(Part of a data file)
----------
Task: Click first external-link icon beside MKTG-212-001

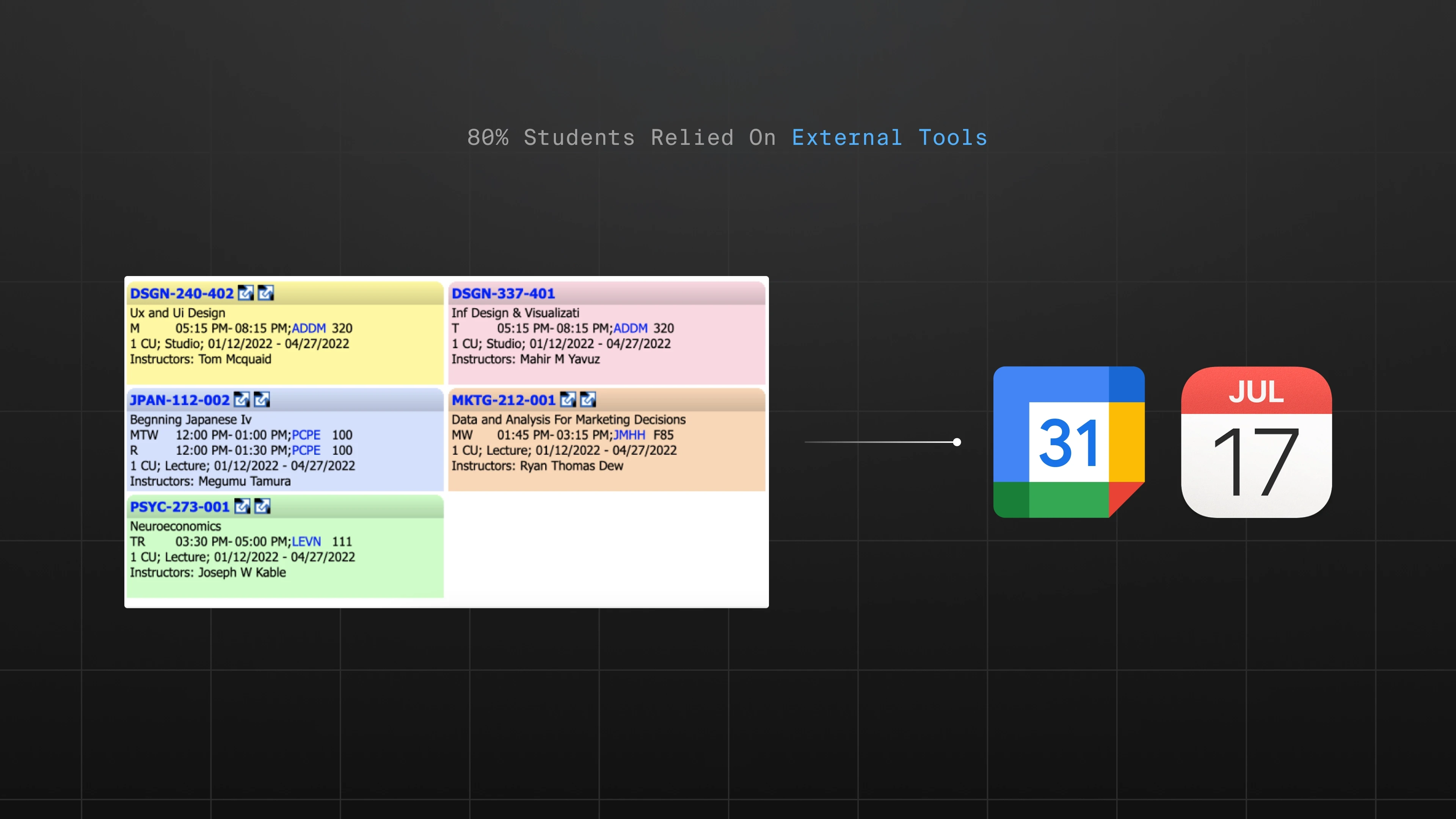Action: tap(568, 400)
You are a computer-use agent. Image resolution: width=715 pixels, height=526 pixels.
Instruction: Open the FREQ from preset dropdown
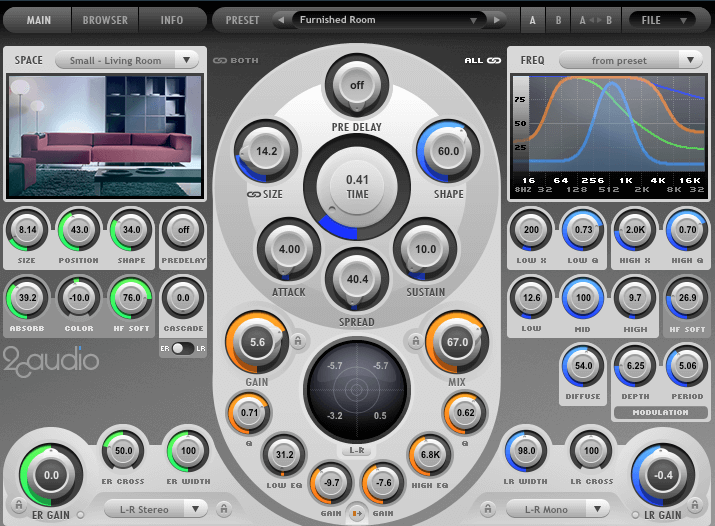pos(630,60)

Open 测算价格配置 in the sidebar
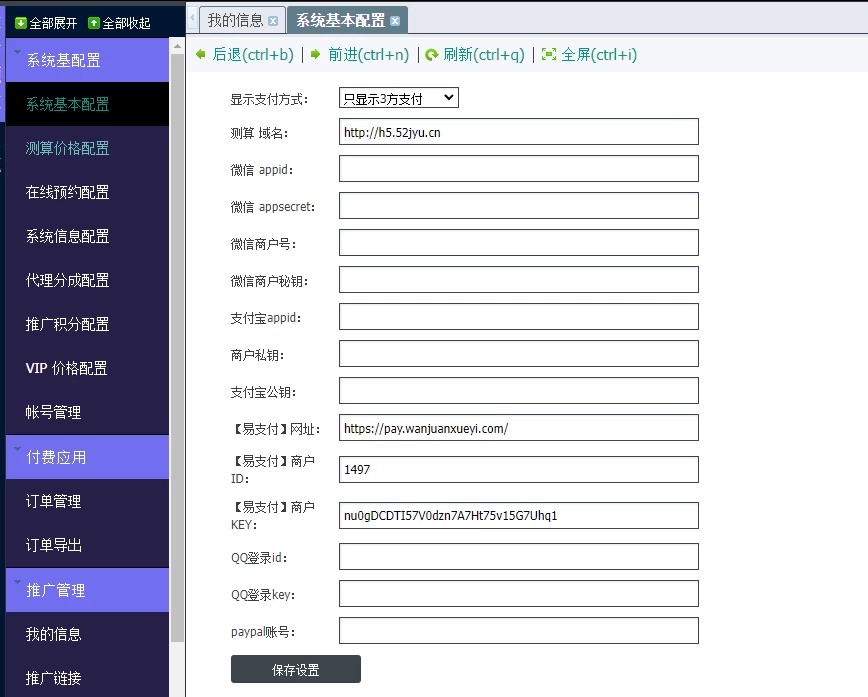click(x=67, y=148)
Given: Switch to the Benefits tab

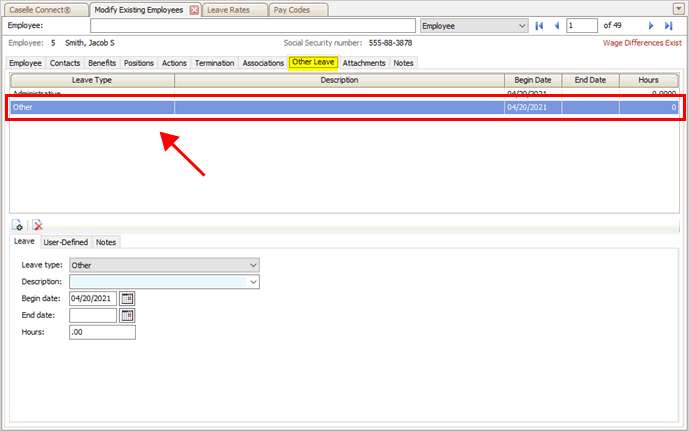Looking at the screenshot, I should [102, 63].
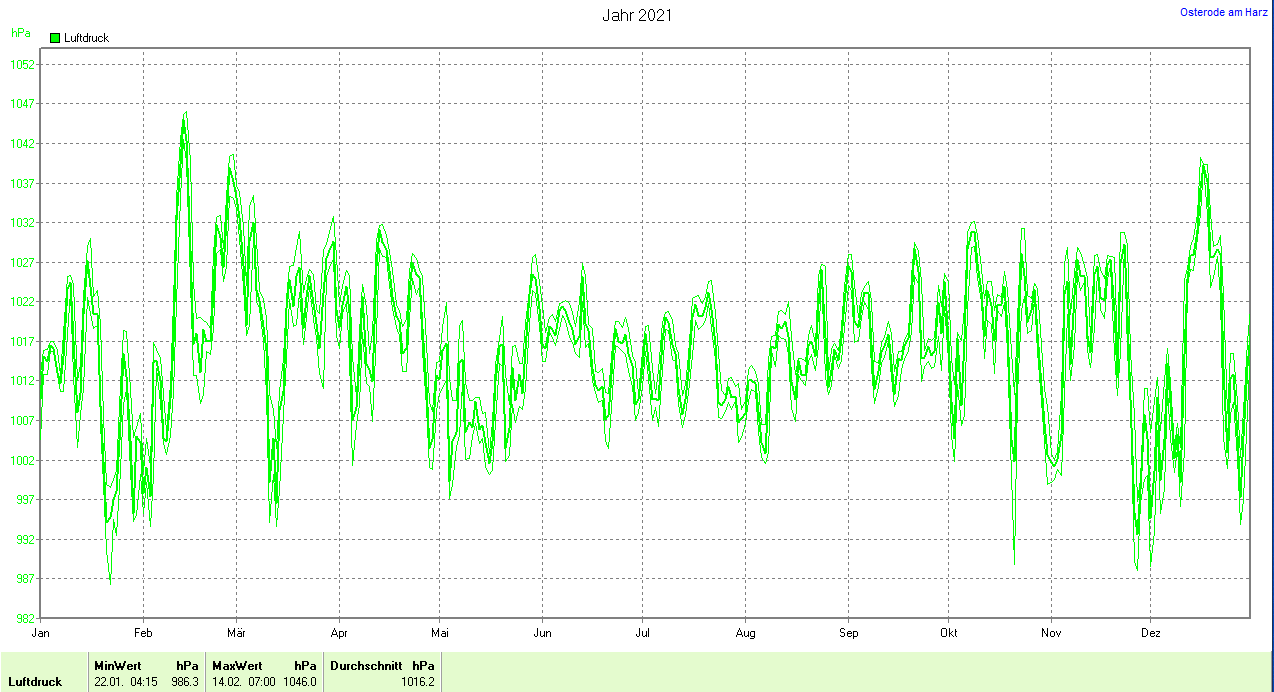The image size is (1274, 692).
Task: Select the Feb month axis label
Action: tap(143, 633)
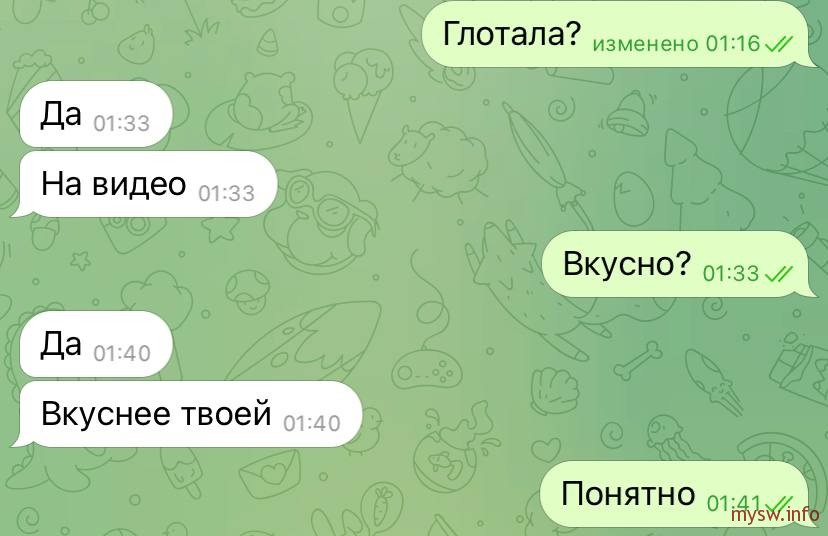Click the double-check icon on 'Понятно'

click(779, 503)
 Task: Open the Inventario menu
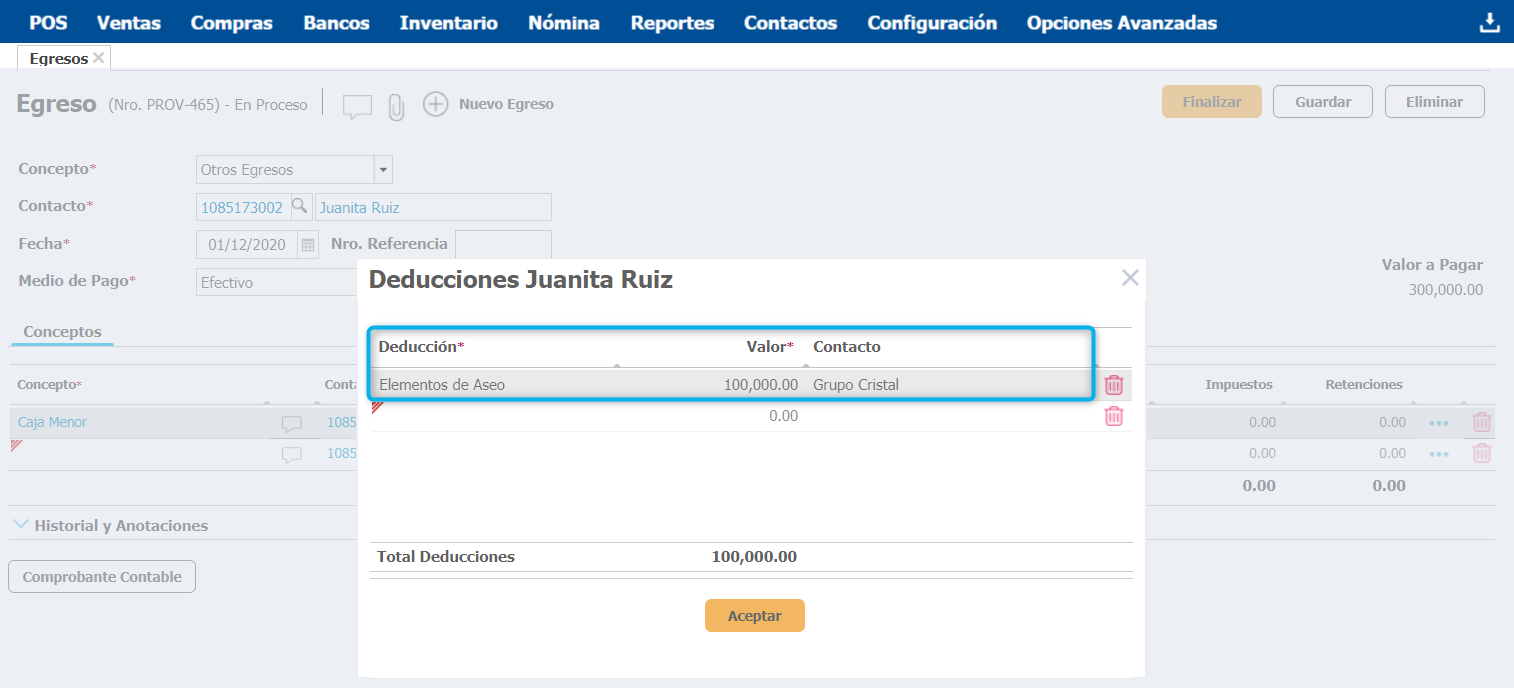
----------
Rewrite each line of all the entries above as a numbered list. Leave out the blank lines and the pictures.

- _Task result_
1. Task: Click first external-link icon beside MKTG-212-001
2. Action: tap(568, 400)
3. You are a computer-use agent. Image resolution: width=715 pixels, height=526 pixels.
4. Instruction: Open the FREQ from preset dropdown
5. pos(630,60)
6. Open 测算价格配置 in the sidebar
7. click(x=67, y=148)
8. Given: Switch to the Benefits tab
9. Looking at the screenshot, I should [102, 63].
10. The image size is (1274, 692).
11. Task: Select the Feb month axis label
12. Action: tap(143, 633)
13. Click the double-check icon on 'Понятно'
14. click(779, 503)
15.  Task: Open the Inventario menu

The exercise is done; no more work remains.